1. Create an Account

Go to https://www.pongo.ai/ to create an account- be sure to save the API key generated during onboarding or get one from the API keys page

2. Install the Pongo Client

pip install --upgrade pongo-python

3. Create a Sub-organization

Pongo enables you to isolate data into pods called “sub-organizations.” Each sub-organization’s data is kept separate from others to prevent data contamination.

import pongo

#Replace they keys with your actual API key
pongo_client = pongo.PongoClient(PONGO_SECRET_KEY)

response = pongo_client.create_sub_org(sub_org_name='Tutorial Organization')
created_sub_organization_data = response.json()
sub_org_id = created_sub_organization_data['sub_org_id']

4. Upload Data

You can uplaod data as individual strings or in batches. Below is an example of a batch upload where all elements have the same metadata. See the Upload API Reference for more upload options.

import pongo
import time

#Replace they keys with your actual API keys
pongo_client = pongo.PongoClient(PONGO_SECRET_KEY)

response = pongo_client.upload(
  sub_org_id='gotten-sub-org-id', 
  data=["User1's favorite color is red.", "User2's favorite color is blue.", "User3's favorite color is green."],
  metadata={'parent_id': 'unique-id-for-the-document', 'source': 'Your Source'}
)
upload_result_data = response.json()
job_id = upload_result_data['job_id']

5. Check Job status (Optional)

You can use the Job ID returned in the previous step to periodically check on the data’s upload status until it’s finished processing. Learn more on the Jobs page

import pongo

#Replace they keys with your actual API key
pongo_client = pongo.PongoClient(PONGO_SECRET_KEY)

while True:
    job_status = pongo_client.get_job('gotten-job-id').json()['job']['job_status']

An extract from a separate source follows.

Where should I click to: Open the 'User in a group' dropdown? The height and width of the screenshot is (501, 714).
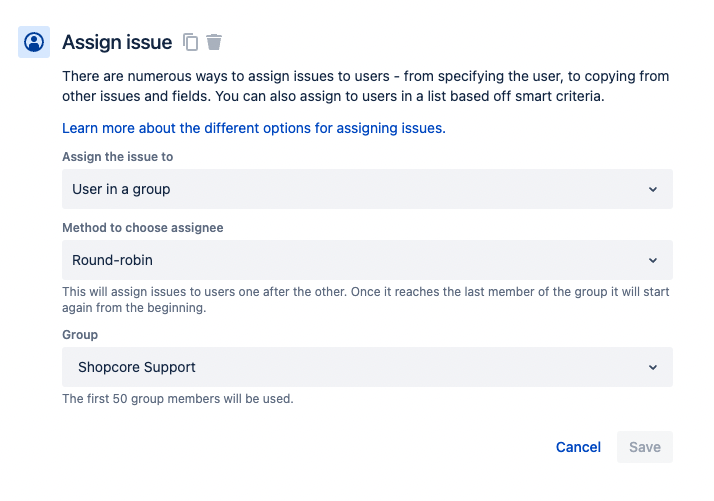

    if job_status == 'processed':
        break
    else:
        print(f'waiting for job {job_id} to process')
        time.sleep(5)

6. Search VIA API

After your data has been ingested, you can use the search playground or the code below

import pongo

#Replace they keys with your actual API keys
pongo_client = pongo.PongoClient(PONGO_SECRET_KEY)

search_results= = pongo_client.search(sub_org_id="your-sub-org", query="What is user1's favorite color?")

print(search_results)

7. Bringing it all together

Here are all pieces we built put together into one script, happy building!

import time
import pongo
import uuid
#Install with "pip install --upgrade pongo-python"

pongo_client = pongo.PongoClient(PONGO_SECRET)

def pongo_demo():
    sub_org_id = pongo_client.create_sub_org(sub_org_name='Tutorial Organization').json()['sub_org_id']

    group_parent_id = str(uuid.uuid4())
    #upload your own text data to Pongo
    upload_response = pongo_client.upload(
        data=[
            "User1's favorite color is blue.",
            "User2's favoire color is red."
            "Uesr3's favorite color is green."], 
        metadata={'parent_id': group_parent_id, 'source': 'Pongo Tutorial'},
        sub_org_id=sub_org_id)
    upload_result_data = upload_response.json()


    job_id = upload_result_data['job_id']
    
    #Wait for the job to complete before searching for the data we uploaded
    while True:
        job_status = pongo_client.get_job(job_id=job_id, sub_org_id=sub_org_id).json()['job']['job_status']

        if job_status == 'processed':
            break
        else:
            print(f'waiting for job {job_id} to process')
            time.sleep(5)
    
    #Returns the data we uploaded earlier
    search_response = pongo_client.search(query="What is User1's favorite color?", sub_org_id=sub_org_id)

    return search_response.json() 

print(pongo_demo())